EXCERPTED RECORDS →
»»

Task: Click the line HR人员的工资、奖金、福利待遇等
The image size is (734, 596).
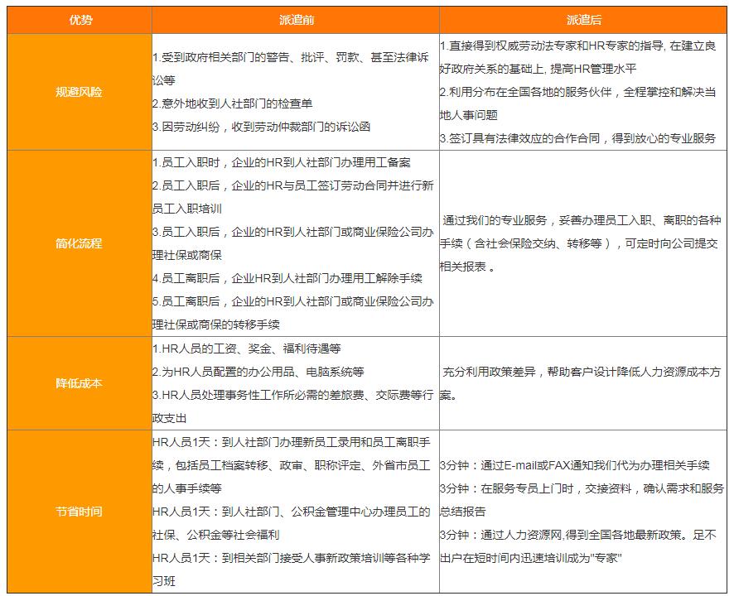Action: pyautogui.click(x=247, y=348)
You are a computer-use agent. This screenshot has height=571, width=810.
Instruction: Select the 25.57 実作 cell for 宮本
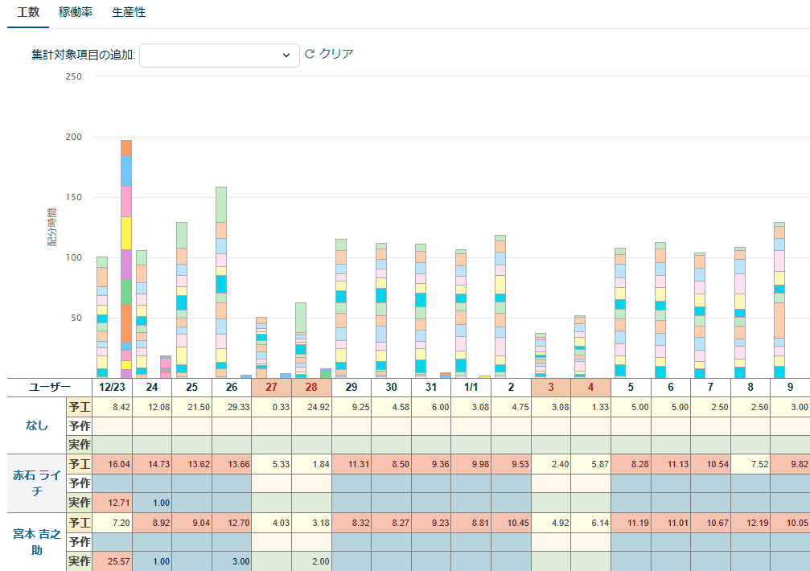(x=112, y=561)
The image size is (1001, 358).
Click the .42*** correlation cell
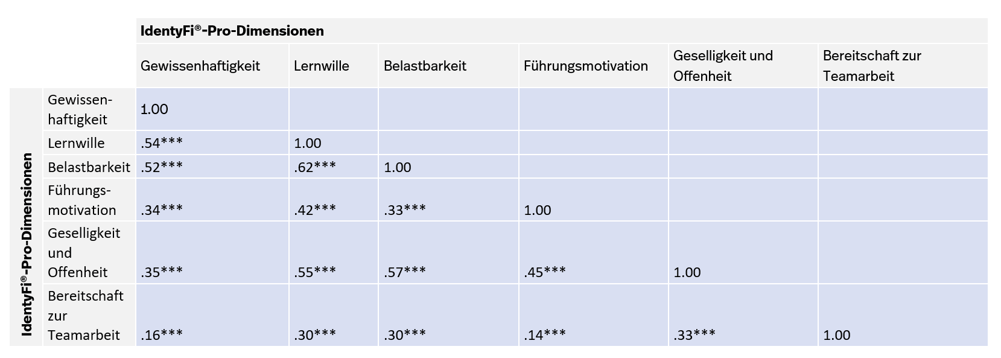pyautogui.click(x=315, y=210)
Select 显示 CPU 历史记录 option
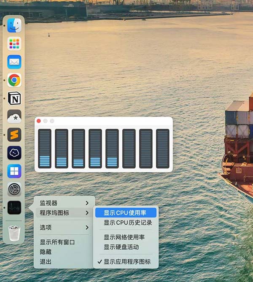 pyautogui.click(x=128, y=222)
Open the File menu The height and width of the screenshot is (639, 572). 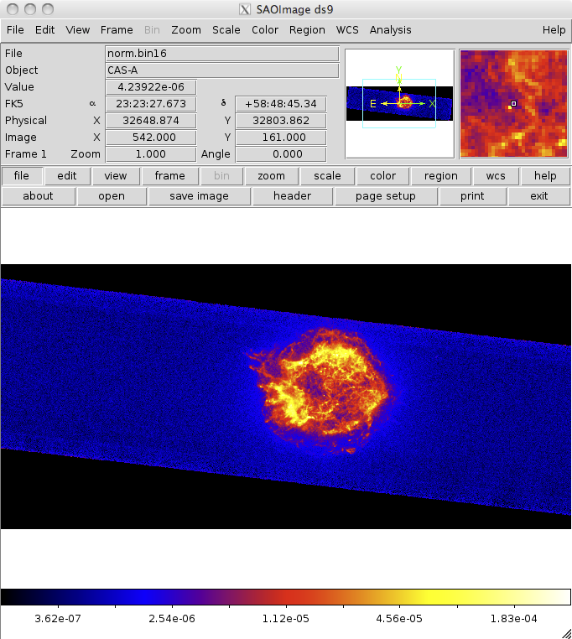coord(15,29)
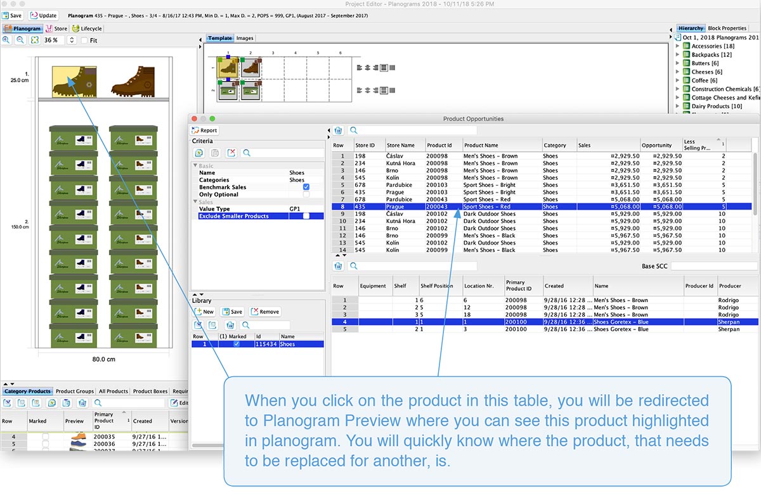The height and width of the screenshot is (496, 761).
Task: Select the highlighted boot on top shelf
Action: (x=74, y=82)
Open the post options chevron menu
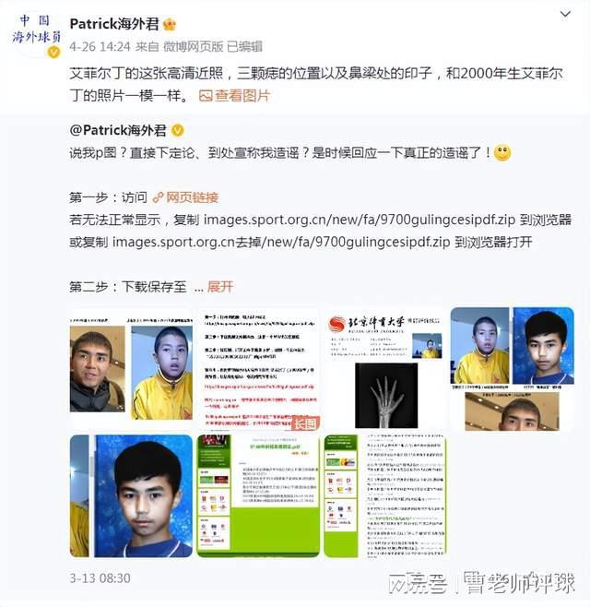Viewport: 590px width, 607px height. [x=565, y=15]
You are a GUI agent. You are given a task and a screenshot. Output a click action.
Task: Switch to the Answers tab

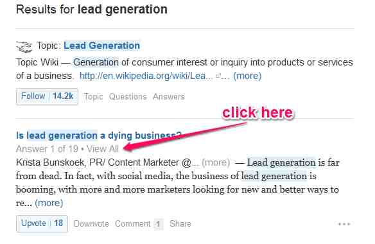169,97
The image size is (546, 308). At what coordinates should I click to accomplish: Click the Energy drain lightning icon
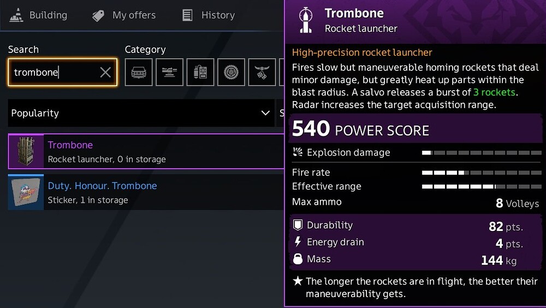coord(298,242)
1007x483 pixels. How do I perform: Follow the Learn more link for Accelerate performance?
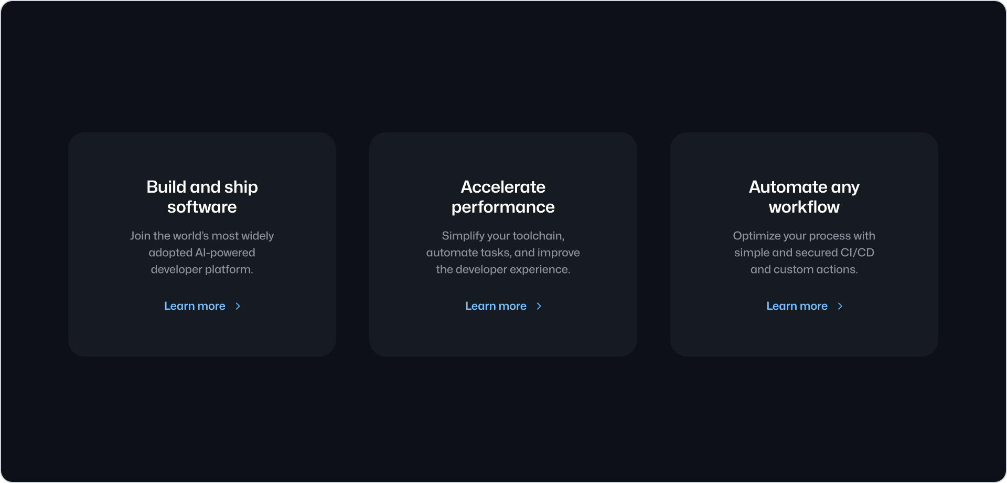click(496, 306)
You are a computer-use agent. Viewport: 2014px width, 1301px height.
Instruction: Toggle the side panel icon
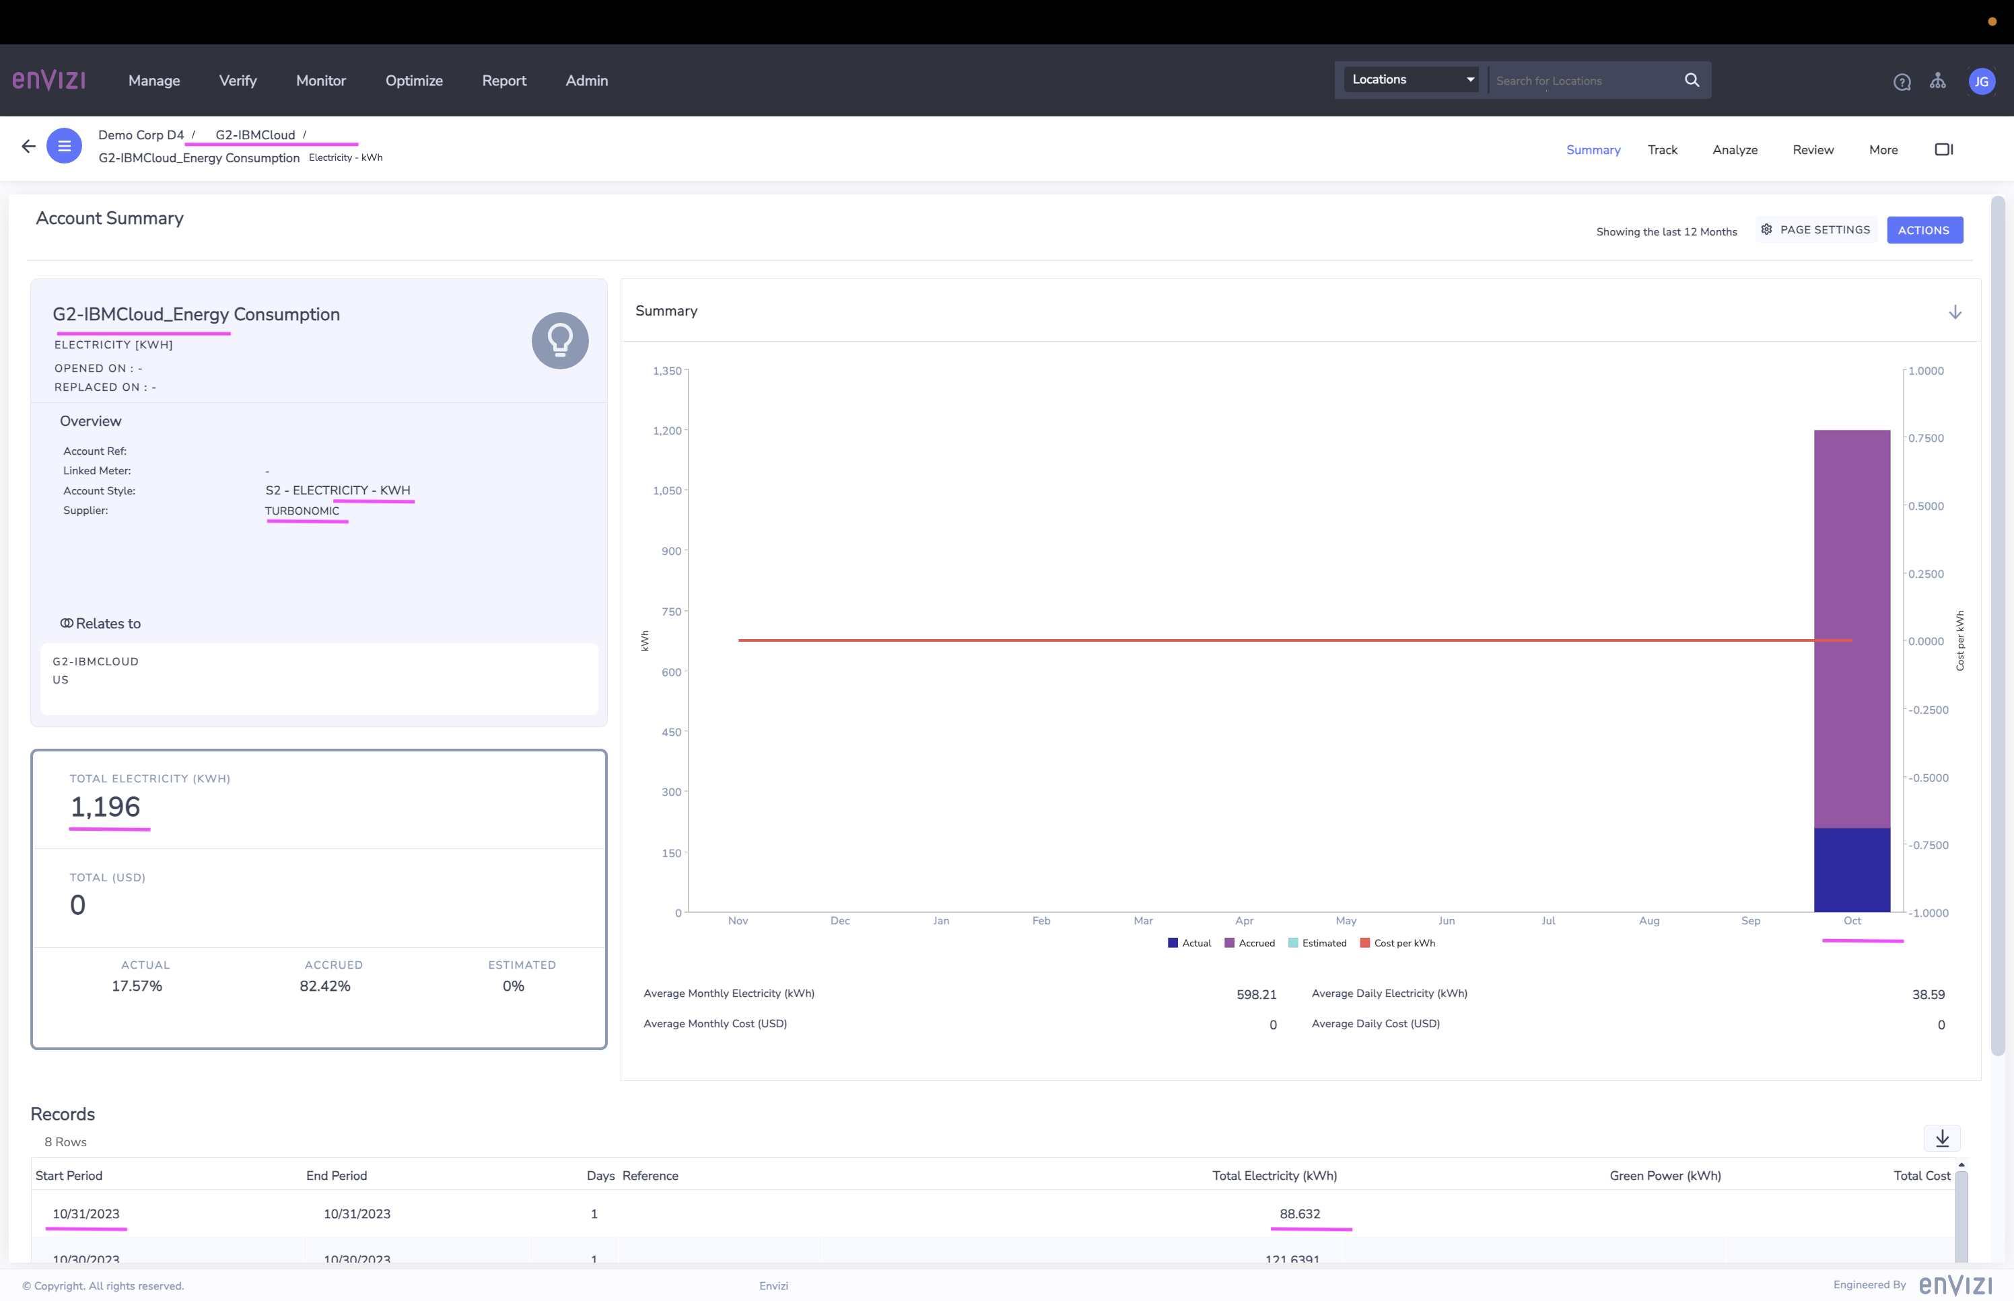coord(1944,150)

««

GOAL OF THE EXERCISE →
Copy the entries above word for word, everything from the first line down to the line containing "(x=112, y=561)", with both ends included. Leave the pictures out of your copy.

EXERCISE RESULT →
Task: Click the line HR人员的工资、奖金、福利待遇等
The image size is (734, 596).
Action: pyautogui.click(x=247, y=348)
You are a computer-use agent. This screenshot has height=571, width=810.
Instruction: Select the 25.57 実作 cell for 宮本
(x=112, y=561)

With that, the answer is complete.